▶ [DATA SUPPLIED]
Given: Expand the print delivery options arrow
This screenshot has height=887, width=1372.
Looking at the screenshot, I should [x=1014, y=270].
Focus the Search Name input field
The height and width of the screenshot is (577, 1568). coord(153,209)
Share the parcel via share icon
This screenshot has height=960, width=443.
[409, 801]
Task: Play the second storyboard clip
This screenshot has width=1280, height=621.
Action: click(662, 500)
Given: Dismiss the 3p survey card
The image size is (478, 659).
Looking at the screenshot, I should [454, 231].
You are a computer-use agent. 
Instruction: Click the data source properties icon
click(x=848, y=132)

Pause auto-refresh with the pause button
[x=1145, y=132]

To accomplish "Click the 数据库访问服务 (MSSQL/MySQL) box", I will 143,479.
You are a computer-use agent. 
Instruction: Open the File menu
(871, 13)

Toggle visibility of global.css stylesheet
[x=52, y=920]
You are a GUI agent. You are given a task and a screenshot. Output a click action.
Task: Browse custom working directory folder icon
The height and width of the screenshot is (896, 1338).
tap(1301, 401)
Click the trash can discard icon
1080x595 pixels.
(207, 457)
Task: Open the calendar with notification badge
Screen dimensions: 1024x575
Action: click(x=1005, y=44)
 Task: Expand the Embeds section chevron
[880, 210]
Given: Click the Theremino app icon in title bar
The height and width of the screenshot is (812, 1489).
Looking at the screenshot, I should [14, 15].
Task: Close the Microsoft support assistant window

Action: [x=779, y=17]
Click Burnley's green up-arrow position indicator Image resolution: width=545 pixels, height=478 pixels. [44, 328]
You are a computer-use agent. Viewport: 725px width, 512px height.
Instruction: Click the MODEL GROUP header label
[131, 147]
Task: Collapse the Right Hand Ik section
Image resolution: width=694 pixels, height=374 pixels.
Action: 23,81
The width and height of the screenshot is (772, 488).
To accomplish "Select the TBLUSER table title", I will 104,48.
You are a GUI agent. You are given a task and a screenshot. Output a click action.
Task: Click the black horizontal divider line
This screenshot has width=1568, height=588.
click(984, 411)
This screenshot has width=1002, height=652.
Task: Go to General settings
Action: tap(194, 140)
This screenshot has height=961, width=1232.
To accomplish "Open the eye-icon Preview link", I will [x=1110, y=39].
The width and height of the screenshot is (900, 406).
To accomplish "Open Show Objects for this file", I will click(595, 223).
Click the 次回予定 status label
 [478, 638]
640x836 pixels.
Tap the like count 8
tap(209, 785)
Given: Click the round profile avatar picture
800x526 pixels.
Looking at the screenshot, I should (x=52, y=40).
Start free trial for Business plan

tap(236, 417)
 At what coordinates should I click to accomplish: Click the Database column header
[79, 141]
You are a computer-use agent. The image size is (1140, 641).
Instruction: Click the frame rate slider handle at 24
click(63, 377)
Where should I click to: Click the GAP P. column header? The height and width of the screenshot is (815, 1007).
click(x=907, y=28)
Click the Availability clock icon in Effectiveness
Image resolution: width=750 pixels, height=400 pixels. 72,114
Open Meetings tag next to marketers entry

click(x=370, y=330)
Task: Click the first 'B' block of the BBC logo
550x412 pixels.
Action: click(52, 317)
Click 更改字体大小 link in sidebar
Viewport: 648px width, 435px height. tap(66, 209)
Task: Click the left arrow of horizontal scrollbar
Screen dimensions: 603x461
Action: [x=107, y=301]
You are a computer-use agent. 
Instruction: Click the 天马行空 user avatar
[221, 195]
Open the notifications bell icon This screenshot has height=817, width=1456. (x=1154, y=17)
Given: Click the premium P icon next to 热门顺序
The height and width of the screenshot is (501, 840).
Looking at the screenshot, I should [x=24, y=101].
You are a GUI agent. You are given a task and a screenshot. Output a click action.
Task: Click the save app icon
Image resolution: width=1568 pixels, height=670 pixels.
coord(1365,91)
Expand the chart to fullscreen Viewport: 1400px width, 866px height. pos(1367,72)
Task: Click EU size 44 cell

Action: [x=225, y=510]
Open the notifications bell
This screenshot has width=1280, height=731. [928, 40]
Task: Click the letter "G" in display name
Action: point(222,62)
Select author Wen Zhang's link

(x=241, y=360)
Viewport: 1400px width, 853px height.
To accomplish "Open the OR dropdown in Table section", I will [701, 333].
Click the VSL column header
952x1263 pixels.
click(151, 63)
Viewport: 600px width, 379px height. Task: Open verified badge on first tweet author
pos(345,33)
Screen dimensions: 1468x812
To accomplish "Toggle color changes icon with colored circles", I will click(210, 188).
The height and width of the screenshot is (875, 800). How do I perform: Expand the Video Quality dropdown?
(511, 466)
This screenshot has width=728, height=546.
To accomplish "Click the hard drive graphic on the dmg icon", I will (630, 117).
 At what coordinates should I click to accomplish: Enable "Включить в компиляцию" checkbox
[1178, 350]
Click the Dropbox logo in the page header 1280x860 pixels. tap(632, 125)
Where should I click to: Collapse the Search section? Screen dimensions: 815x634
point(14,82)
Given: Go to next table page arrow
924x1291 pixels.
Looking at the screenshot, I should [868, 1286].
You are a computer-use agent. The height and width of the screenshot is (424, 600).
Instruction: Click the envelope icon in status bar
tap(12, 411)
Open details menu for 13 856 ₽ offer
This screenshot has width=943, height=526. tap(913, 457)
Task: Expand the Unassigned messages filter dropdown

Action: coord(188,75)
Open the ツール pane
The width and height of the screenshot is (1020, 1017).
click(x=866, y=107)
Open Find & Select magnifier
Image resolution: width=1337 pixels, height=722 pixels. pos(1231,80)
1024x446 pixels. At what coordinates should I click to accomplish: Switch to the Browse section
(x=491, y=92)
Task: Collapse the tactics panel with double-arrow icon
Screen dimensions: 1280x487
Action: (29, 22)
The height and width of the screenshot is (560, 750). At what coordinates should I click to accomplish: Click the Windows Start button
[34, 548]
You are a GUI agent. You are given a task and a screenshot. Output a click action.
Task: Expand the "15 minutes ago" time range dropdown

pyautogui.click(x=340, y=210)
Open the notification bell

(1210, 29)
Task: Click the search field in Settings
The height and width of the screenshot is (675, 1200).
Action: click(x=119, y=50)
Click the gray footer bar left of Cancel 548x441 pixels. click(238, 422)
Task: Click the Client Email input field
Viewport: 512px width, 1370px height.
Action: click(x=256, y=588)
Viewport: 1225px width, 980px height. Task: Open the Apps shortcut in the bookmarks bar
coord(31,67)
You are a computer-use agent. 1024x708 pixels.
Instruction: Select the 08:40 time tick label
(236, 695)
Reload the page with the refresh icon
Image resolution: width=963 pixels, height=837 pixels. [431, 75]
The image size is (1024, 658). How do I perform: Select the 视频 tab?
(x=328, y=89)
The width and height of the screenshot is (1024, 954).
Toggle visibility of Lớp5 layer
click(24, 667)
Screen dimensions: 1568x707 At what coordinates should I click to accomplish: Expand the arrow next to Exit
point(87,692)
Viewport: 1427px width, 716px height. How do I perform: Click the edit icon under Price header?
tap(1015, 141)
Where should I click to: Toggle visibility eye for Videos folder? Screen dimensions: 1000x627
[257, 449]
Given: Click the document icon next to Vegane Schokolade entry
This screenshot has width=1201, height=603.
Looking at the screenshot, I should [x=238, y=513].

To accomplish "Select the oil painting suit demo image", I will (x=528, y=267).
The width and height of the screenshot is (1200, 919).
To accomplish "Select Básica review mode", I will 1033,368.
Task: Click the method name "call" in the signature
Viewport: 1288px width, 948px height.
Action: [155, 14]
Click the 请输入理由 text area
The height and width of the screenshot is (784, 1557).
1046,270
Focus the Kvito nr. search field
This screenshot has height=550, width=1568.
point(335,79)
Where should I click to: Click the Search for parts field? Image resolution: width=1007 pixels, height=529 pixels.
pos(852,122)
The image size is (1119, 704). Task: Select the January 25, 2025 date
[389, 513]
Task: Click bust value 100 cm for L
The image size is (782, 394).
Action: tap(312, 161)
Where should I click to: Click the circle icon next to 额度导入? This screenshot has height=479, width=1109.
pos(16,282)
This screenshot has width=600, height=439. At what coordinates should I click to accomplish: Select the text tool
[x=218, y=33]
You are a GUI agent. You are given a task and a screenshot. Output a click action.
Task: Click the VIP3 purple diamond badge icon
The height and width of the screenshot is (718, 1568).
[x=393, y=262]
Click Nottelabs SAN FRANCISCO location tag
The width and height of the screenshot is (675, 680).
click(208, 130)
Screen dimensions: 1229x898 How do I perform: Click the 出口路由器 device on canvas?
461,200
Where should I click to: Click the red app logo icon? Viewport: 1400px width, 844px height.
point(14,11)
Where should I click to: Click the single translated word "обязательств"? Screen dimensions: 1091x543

▶ [WHAT THE TASK REQUIRES]
In the entries above, find the line with "This screenshot has height=961, width=1232." and the line with "Given: Click the round profile avatar picture", then set down exactly those two and every line between them, nothing else.

▶ [TASK ANSWER]
This screenshot has height=961, width=1232.
To accomplish "Open the eye-icon Preview link", I will [x=1110, y=39].
The width and height of the screenshot is (900, 406).
To accomplish "Open Show Objects for this file", I will click(595, 223).
Click the 次回予定 status label
 [478, 638]
640x836 pixels.
Tap the like count 8
tap(209, 785)
Given: Click the round profile avatar picture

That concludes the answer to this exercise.